* Activity *
Print out the records precisely, keeping each line identical to its source.

=== Exercise input ===

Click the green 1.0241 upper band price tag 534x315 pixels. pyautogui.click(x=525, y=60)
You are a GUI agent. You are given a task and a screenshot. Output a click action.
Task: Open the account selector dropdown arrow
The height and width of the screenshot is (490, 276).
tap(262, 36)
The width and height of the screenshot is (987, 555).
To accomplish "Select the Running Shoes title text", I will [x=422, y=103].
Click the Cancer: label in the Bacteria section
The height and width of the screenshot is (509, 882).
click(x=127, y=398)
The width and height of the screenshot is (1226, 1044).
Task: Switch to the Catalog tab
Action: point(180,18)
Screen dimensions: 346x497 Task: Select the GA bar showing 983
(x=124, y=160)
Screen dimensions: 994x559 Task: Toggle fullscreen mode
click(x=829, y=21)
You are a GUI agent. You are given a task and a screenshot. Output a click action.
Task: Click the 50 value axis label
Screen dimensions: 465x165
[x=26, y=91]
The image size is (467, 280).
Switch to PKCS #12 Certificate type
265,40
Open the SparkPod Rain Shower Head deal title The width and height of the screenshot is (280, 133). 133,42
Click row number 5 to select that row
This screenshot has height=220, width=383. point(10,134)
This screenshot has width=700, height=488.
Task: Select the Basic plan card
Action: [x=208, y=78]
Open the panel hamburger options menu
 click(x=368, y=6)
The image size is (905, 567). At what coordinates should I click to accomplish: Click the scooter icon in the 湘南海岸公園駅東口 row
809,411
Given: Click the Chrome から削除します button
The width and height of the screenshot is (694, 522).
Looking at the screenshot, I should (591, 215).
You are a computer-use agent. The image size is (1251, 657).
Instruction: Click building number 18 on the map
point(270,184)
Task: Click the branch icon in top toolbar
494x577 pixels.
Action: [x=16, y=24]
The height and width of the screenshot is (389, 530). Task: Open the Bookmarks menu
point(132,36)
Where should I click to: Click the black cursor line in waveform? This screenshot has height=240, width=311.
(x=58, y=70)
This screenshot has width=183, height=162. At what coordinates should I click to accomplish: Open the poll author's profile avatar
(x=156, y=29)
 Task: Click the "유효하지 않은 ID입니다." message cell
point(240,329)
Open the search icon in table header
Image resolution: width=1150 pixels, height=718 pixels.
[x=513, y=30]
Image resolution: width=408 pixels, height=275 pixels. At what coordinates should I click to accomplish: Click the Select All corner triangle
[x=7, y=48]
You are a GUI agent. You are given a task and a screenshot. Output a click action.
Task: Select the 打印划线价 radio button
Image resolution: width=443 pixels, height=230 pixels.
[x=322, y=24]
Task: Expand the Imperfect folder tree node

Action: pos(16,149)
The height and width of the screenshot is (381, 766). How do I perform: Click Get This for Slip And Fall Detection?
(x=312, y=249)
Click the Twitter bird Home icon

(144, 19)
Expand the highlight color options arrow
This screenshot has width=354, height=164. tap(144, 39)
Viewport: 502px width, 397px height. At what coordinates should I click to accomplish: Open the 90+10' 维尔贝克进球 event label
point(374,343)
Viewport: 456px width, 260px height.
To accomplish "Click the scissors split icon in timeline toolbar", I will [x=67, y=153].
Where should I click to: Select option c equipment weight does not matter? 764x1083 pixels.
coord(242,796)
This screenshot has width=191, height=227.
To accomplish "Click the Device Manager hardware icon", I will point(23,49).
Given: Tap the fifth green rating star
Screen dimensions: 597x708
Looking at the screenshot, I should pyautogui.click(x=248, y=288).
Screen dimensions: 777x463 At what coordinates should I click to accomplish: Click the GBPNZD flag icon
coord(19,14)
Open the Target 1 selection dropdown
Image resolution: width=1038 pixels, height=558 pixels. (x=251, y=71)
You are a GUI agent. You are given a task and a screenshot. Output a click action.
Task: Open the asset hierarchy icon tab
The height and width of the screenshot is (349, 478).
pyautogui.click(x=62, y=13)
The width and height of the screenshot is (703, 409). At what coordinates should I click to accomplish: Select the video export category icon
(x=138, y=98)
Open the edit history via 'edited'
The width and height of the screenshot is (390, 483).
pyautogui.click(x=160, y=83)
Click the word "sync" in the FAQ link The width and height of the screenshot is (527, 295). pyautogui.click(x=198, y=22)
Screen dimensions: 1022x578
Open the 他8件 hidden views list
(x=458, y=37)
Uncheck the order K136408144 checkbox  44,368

===

* Result below *
Click the green 1.0241 upper band price tag 534x315 pixels. pyautogui.click(x=525, y=60)
You are a GUI agent. You are given a task and a screenshot. Output a click action.
Task: Open the account selector dropdown arrow
The height and width of the screenshot is (490, 276).
tap(262, 36)
The width and height of the screenshot is (987, 555).
To accomplish "Select the Running Shoes title text", I will [x=422, y=103].
Click the Cancer: label in the Bacteria section
The height and width of the screenshot is (509, 882).
click(x=127, y=398)
The width and height of the screenshot is (1226, 1044).
Task: Switch to the Catalog tab
Action: point(180,18)
Screen dimensions: 346x497 Task: Select the GA bar showing 983
(x=124, y=160)
Screen dimensions: 994x559 Task: Toggle fullscreen mode
click(x=829, y=21)
You are a GUI agent. You are given a task and a screenshot. Output a click action.
Task: Click the 50 value axis label
Screen dimensions: 465x165
[x=26, y=91]
The image size is (467, 280).
Switch to PKCS #12 Certificate type
265,40
Open the SparkPod Rain Shower Head deal title The width and height of the screenshot is (280, 133). 133,42
Click row number 5 to select that row
This screenshot has height=220, width=383. point(10,134)
This screenshot has width=700, height=488.
Task: Select the Basic plan card
Action: [x=208, y=78]
Open the panel hamburger options menu
 click(x=368, y=6)
The image size is (905, 567). At what coordinates should I click to accomplish: Click the scooter icon in the 湘南海岸公園駅東口 row
809,411
Given: Click the Chrome から削除します button
The width and height of the screenshot is (694, 522).
Looking at the screenshot, I should (591, 215).
You are a computer-use agent. The image size is (1251, 657).
Instruction: Click building number 18 on the map
point(270,184)
Task: Click the branch icon in top toolbar
494x577 pixels.
Action: [x=16, y=24]
The height and width of the screenshot is (389, 530). Task: Open the Bookmarks menu
point(132,36)
Where should I click to: Click the black cursor line in waveform? This screenshot has height=240, width=311.
(x=58, y=70)
This screenshot has width=183, height=162. At what coordinates should I click to accomplish: Open the poll author's profile avatar
(x=156, y=29)
 Task: Click the "유효하지 않은 ID입니다." message cell
point(240,329)
Open the search icon in table header
Image resolution: width=1150 pixels, height=718 pixels.
[x=513, y=30]
Image resolution: width=408 pixels, height=275 pixels. At what coordinates should I click to accomplish: Click the Select All corner triangle
[x=7, y=48]
You are a GUI agent. You are given a task and a screenshot. Output a click action.
Task: Select the 打印划线价 radio button
Image resolution: width=443 pixels, height=230 pixels.
[x=322, y=24]
Task: Expand the Imperfect folder tree node

Action: pos(16,149)
The height and width of the screenshot is (381, 766). How do I perform: Click Get This for Slip And Fall Detection?
(x=312, y=249)
Click the Twitter bird Home icon

(144, 19)
Expand the highlight color options arrow
This screenshot has width=354, height=164. tap(144, 39)
Viewport: 502px width, 397px height. At what coordinates should I click to accomplish: Open the 90+10' 维尔贝克进球 event label
point(374,343)
Viewport: 456px width, 260px height.
To accomplish "Click the scissors split icon in timeline toolbar", I will [x=67, y=153].
Where should I click to: Select option c equipment weight does not matter? 764x1083 pixels.
coord(242,796)
This screenshot has width=191, height=227.
To accomplish "Click the Device Manager hardware icon", I will point(23,49).
Given: Tap the fifth green rating star
Screen dimensions: 597x708
Looking at the screenshot, I should pyautogui.click(x=248, y=288).
Screen dimensions: 777x463 At what coordinates should I click to accomplish: Click the GBPNZD flag icon
coord(19,14)
Open the Target 1 selection dropdown
Image resolution: width=1038 pixels, height=558 pixels. (x=251, y=71)
You are a GUI agent. You are given a task and a screenshot. Output a click action.
Task: Open the asset hierarchy icon tab
The height and width of the screenshot is (349, 478).
pyautogui.click(x=62, y=13)
The width and height of the screenshot is (703, 409). At what coordinates should I click to accomplish: Select the video export category icon
(x=138, y=98)
Open the edit history via 'edited'
The width and height of the screenshot is (390, 483).
pyautogui.click(x=160, y=83)
Click the word "sync" in the FAQ link The width and height of the screenshot is (527, 295). pyautogui.click(x=198, y=22)
Screen dimensions: 1022x578
Open the 他8件 hidden views list
(x=458, y=37)
Uncheck the order K136408144 checkbox  44,368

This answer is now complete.